Tubo 1: acidificar com acido sulfúrico 1N (pH3)
Tubo 2: alcalinizar com hidróxido de sódio 1N (pH 10)
Tubo 3: neutralizar (pH7)
Observar se houver ou não desenvolvimento de coloração.
Em meio acido  tons avermelhados
Em meio alcalino  tons azulados
Em meio neutro --. Tons violáceos
Coloração verde  flavonóides.
As antocianinas são pigmentos hidrossolúveis, encontram-se na forma de sais, são
encontradas principalmente em flores, frutos e tecidos em coloração que vão do roxo ao violeta e
azul. Comportam-se como indicadores de acido base. Possuem caráter anfóero, com ácidos
formam sais de oxônio corados de vermelho, com base reagem com as hidroxilas fenólicas livres e
adquirem a coloração azul devido à estrutura quinóide. A união de acido glicosídeo ocorre através
da hidroxila C3. As colorações dos compostos antociânicos variam com o pH.

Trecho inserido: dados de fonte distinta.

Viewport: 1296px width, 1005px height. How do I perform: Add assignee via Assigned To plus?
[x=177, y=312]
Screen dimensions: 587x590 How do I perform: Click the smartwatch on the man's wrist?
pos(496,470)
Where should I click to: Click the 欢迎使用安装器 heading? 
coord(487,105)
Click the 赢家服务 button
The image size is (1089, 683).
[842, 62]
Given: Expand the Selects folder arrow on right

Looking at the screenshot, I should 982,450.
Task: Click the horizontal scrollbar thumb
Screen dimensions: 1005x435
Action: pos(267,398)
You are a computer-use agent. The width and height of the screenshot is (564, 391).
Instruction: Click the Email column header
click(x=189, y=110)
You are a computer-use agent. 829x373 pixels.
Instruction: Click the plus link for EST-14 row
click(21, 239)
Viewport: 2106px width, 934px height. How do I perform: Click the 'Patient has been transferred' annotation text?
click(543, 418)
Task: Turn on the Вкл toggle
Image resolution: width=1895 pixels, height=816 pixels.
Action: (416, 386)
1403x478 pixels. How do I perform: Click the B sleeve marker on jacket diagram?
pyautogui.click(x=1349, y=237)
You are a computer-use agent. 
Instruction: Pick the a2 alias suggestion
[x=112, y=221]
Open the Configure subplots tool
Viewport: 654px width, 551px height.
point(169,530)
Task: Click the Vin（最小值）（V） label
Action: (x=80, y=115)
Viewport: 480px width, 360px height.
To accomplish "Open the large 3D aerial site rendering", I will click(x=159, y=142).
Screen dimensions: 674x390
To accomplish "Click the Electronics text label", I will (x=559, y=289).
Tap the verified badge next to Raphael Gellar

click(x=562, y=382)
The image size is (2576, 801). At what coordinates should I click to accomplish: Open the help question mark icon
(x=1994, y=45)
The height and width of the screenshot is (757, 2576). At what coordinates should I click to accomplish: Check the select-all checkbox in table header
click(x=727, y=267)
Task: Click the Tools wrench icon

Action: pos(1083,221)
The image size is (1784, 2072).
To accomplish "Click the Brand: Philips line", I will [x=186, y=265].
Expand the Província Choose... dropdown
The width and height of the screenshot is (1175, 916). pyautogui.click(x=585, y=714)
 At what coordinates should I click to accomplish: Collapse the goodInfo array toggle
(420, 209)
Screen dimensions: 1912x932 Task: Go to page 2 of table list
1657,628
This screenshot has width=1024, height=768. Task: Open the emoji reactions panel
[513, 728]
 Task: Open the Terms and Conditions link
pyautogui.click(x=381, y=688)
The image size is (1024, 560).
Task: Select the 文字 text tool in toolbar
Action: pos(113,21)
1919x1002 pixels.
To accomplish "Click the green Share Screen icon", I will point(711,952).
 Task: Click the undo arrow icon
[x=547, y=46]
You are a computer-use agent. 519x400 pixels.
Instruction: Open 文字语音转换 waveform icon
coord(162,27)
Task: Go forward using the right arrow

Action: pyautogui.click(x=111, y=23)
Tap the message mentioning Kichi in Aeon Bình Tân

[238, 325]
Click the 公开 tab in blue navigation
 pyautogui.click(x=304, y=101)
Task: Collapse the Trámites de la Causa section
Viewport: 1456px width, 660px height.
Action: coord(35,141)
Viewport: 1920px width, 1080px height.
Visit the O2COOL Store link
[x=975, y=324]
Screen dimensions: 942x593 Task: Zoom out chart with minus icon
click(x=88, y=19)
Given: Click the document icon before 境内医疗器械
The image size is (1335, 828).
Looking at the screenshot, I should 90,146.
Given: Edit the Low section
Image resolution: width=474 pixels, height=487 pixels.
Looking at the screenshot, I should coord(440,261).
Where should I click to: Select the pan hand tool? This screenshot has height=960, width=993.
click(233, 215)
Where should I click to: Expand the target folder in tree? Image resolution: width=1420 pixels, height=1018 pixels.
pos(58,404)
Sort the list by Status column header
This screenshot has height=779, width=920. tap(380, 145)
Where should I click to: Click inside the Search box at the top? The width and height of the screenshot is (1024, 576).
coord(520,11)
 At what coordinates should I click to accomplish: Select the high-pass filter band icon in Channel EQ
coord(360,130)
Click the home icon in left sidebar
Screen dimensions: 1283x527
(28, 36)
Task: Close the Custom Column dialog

5) Pesquisa de glicosídeos saponínicos.

A) Pesquisa de saponinas - Teste qualitativo de espuma
- Agitar energicamente os três tubos de ensaio anteriores (glicosídeos antociânicos) por 5 minutos.
- Medir a altura da espuma formada e deixar em repouso por 30 minutos.
- Observar a presença de espuma persistente (por 15 minutos).
- Reação positiva = permanência da espuma.
- Reação negativa = desaparecimento da espuma.
- As saponinas possuem propriedades emulsiva. As soluções aquosas são coloidais e a formação
de espuma é devido à tensão superficial elevada das soluções.

B) Pesquisa de saponinas – porção genina após hidrólise.

HIDRÓLISE DE SAPONINAS
- coloque em um aparelho de refluxo 20 mL de extrato aquoso e adicione 80 mL de água.
- adicione 10 ml de acido clorídrico
- deixe o processo em refluxo por 1 hora e deixe esfriar (GUARDAR EM FRASCO DE VIDRO
ÄMBAR NA GELADEIRA)
- transfira o liquido já resfriado para um funil de separação de 200 ml e adicione 20 ml de
clorofórmio
- Aguardar separação de fases e coletar a fração clorofórmica em 6 tubos de ensaio.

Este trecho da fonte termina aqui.